In summary, responsive animations, gradient colour sets, custom typefaces and blue/green palettes are the trends most visible in the AI industry, and indeed many of these trends can be applied more broadly to the most recent, most well funded design arenas on the web. Gradients in particular are fighting against the previous trend of flat bright/pastel colours.  

Friday 7 April 2017

DIBI Edinburgh 2017




I attended Design It; Build It in Edinburgh (March 2017). Three of the major lessons I learnt are below: 




1. User experience designers are almost never truly representative of the user they are designing for. But it is important that UI/UX designers try to put themselves in the shoes of their user. In the case of Molly Nix, a product designer at Uber, she spent time driving for Uber to try and make an accurate assessment of the needs and desires of their drivers. What she acknowledged however, is that her income was not dependent on driving for Uber, and that she could not be a driver for long enough to accurately assess what they need. So while it is important to try and put ourselves in the shoes of our users, and do so in a way which is physical as well as mental, we can almost never be truly representative of them. Good communication and liaison with your users is therefore highly important.

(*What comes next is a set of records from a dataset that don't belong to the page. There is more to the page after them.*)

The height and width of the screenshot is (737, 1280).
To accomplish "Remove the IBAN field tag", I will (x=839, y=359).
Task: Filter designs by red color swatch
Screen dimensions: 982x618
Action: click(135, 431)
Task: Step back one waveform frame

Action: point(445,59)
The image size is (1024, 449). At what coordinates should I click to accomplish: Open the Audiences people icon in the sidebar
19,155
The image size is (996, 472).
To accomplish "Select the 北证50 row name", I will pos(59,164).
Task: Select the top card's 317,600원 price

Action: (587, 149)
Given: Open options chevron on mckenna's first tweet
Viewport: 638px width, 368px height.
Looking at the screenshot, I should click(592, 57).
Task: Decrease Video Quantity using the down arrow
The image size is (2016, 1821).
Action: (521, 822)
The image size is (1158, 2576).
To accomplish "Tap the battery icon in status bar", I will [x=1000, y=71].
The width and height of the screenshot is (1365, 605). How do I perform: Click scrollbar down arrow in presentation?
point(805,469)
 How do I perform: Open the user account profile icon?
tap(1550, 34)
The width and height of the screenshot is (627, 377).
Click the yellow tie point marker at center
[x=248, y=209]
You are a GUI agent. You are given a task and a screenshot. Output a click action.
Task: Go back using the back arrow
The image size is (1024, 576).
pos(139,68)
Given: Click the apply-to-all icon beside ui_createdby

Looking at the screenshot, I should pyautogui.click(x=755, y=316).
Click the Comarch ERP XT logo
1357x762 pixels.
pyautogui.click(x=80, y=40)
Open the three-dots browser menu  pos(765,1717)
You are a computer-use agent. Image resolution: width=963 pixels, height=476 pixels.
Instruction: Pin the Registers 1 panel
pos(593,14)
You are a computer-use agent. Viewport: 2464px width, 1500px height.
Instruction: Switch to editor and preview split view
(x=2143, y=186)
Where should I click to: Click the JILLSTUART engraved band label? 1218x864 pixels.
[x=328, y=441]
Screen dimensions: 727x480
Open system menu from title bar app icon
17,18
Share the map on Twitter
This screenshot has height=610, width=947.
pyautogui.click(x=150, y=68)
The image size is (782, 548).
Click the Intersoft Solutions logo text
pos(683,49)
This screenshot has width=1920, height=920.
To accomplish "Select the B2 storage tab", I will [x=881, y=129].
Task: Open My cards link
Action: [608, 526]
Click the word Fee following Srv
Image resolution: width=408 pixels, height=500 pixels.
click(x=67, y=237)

2. The importance of personal identity. Though often overlooked, it is highly important to develop a unique and successful personal brand for yourself as a designer. Mike Kus demonstrated the effectiveness of personal identity through his well-received slide deck, seen above. Though it is important to let your work speak for itself, it's just as important to express your personal philosophy as a designer, and make it clear what you are trying to achieve and why you are doing what you do. 




2. The importance of taking risks. Though taking risks is uncomfortable, if you are not taking risks then the impact you will have on anything that causes meaningful change is limited. Whether on a personal level or on a one of grander scale, doing things which make you worry means that you are doing things that are different, and it is only through doing things which are different that you can create positive change. 


Thursday 23 March 2017

Conjure






Conjure are a design studio which specialises in HMI design for vehicles, motorcycles and transport more broadly. I've done some investigating and have connected with many of them on LinkedIn. It'd be great to build a relationship with them, particularly with the need to do a placement at Level 6.